━━━━━ Data for processing

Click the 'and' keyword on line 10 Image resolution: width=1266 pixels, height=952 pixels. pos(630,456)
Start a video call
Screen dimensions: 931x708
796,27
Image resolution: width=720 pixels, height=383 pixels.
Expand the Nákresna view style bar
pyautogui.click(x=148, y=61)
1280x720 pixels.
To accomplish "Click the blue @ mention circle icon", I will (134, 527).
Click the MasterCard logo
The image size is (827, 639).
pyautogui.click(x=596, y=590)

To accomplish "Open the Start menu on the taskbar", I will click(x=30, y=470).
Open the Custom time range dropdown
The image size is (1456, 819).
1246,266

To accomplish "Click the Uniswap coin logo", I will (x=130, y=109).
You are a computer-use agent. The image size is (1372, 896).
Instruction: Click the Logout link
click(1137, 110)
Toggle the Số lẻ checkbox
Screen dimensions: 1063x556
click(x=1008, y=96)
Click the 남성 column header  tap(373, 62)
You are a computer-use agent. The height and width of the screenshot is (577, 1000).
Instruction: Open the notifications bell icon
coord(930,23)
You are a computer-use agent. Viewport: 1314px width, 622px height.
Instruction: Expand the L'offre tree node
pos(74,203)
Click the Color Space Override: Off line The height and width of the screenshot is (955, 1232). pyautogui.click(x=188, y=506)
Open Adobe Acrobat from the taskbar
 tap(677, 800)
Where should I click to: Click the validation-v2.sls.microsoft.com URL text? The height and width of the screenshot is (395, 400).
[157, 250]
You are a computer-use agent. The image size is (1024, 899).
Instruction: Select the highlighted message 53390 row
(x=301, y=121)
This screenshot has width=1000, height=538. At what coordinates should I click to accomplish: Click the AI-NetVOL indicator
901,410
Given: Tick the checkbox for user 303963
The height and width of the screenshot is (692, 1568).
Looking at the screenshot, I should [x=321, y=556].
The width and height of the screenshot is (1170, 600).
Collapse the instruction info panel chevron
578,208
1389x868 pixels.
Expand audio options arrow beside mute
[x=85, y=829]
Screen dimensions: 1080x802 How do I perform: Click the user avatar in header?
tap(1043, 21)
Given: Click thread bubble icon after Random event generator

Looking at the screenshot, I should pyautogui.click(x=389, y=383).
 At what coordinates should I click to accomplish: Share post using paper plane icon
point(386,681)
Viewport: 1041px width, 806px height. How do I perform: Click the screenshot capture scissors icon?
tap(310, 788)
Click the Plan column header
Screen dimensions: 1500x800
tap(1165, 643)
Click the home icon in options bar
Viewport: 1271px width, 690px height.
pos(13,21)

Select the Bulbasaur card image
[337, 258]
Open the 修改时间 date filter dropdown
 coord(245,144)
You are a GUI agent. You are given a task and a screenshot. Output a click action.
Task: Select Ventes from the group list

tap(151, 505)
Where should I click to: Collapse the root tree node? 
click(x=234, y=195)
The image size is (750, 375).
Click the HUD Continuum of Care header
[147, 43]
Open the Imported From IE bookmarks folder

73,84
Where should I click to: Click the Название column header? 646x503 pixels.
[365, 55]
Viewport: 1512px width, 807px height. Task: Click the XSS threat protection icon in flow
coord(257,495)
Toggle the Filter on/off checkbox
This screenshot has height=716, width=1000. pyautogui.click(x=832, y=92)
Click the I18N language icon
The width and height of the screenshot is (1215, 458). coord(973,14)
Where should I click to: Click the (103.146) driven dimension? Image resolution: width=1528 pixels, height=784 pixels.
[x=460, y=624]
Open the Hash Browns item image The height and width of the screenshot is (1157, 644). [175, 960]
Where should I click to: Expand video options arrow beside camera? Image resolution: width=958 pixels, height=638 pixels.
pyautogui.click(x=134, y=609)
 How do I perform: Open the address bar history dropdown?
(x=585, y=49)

━━━━━━━━━━

§ Instructions to follow
Copy the items from the line with "Image resolution: width=720" up to and including the line with "tap(677, 800)", keeping every character unchanged.

§ Answer to the exercise
Image resolution: width=720 pixels, height=383 pixels.
Expand the Nákresna view style bar
pyautogui.click(x=148, y=61)
1280x720 pixels.
To accomplish "Click the blue @ mention circle icon", I will (134, 527).
Click the MasterCard logo
The image size is (827, 639).
pyautogui.click(x=596, y=590)

To accomplish "Open the Start menu on the taskbar", I will click(x=30, y=470).
Open the Custom time range dropdown
The image size is (1456, 819).
1246,266

To accomplish "Click the Uniswap coin logo", I will (x=130, y=109).
You are a computer-use agent. The image size is (1372, 896).
Instruction: Click the Logout link
click(1137, 110)
Toggle the Số lẻ checkbox
Screen dimensions: 1063x556
click(x=1008, y=96)
Click the 남성 column header  tap(373, 62)
You are a computer-use agent. The height and width of the screenshot is (577, 1000).
Instruction: Open the notifications bell icon
coord(930,23)
You are a computer-use agent. Viewport: 1314px width, 622px height.
Instruction: Expand the L'offre tree node
pos(74,203)
Click the Color Space Override: Off line The height and width of the screenshot is (955, 1232). pyautogui.click(x=188, y=506)
Open Adobe Acrobat from the taskbar
 tap(677, 800)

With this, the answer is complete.